Note that this describes the number of particles so 1 mole of any diatomic molecule, such as H₂, has 1.2044 x 10²⁴ atoms because every molecule (and therefore particle) has two component atoms.

The mass of an atom can be expressed as molar mass (M), the mass of one mole of a substance in gmol^-1. The most often used one is the relative atomic mass (A_r), the weighted mean molar mass of all naturally occurring isotopes of the element relative to Carbon-12. This is the case due to Avogadro's number.

Calculating molar mass is possible with the equation:

$\textrm{molar mass (M)} = \frac{\textrm{mass (m)}}{\textrm{moles (n)}}$

Formula Mass

The relative atomic mass of each element is then used in further calculations. These often involve calculating the molar mass of a molecule. This is referred to as the relative formula mass (M_r), is the sum of the relative atomic masses of its components. For example, the relative atomic mass of hydrogen is 1.01 gmol^-1 and of carbon is 12.01 gmol^-1 so the relative formula mass of C₂H₆ is 30.08 gmol^-1, as shown below!

Formulas

Lastly, when forming molecules and compounds, it is important to understand how to correctly communicate them. This can be done via three forms of formulas: molecular, empirical, or structural.

1. Molecular formulae state the compound's atomic composition in the exact ratio they appear. For ethane, this is C₂H₆.
2. Empirical formulae state the compound's atomic composition in the most simplified ratio.
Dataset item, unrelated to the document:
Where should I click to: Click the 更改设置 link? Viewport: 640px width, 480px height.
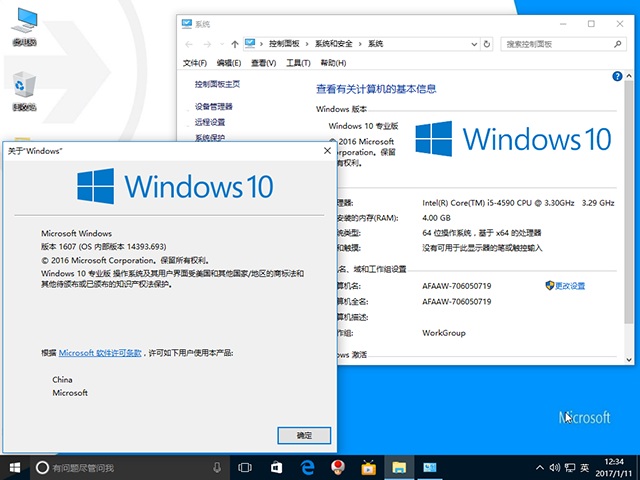point(570,286)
For ethane, the ratio is simplified to CH₃.
3. Structural formulae show the compound's atomic composition and the physical arrangment of the atoms in space.

Ideal Gases 

To complete your understanding Topic S1, the IB expects you to further understand the behavior of gases. Since different gases will behave differently in certain conditions, the concept of an ideal gas has been created to predict their behavior. An ideal gas has the following properties:

1. No forces between particles.
2. Perfectly elastic collisions.
3. Particles have no volume.
4. One mole occupies 22.7 dm³ at STP or 24.0 dm³ at RTP.

Note that real gases will only behave like ideal gases at moderate tohigh temperatures, low density, and low pressures.
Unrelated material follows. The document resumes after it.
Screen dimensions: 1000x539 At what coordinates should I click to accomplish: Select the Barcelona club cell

The ideal gas equation thus relates the main properties of gases: pressure, volume, moles, and temperature. The formula for this is:

$PV = nRT$

In this formula, the gas constant (R) is 8.314 JK^-1mol^-1, whilst pressure is in kPa, volume is in dm³ and temperature in K. However, most of the time you will find that moles is kept constant pressure, volume, or temperature are changed. This changes the equation to:

$\frac{P_{1}V_{1}}{T_{1}} = \frac{P_{2}V_{2}}{T_{2}}$

Ideal Gas Laws 

Together, pressure, volume, and temperature are thus considered the main factors of gases. Their effects on gas behavior are described by the ideal gas laws. These are as follows:

1. Boyle's law - this states that the relationship between pressure and volume is inversely proportional when temperature stays constant. Gases exert a higher pressure when contained at smaller volumes due to an increased frequency of collisions with the container.
2. Guy-Lussac's law - this states that the relationship between pressure and absolute temperature is directly proportional when volume stays constant. When temperature reaches absolute zero (0 K or -273°C) both kinetic energy and pressure is equal to 0.
3. Charles's law - this states that the relationship between volume and temperature is directly proportional when pressure stays constant. Gases have more kinetic energy at higher temperatures and will collide with more frequency and energy. This requires more volume to fulfill the requirement of constant pressure.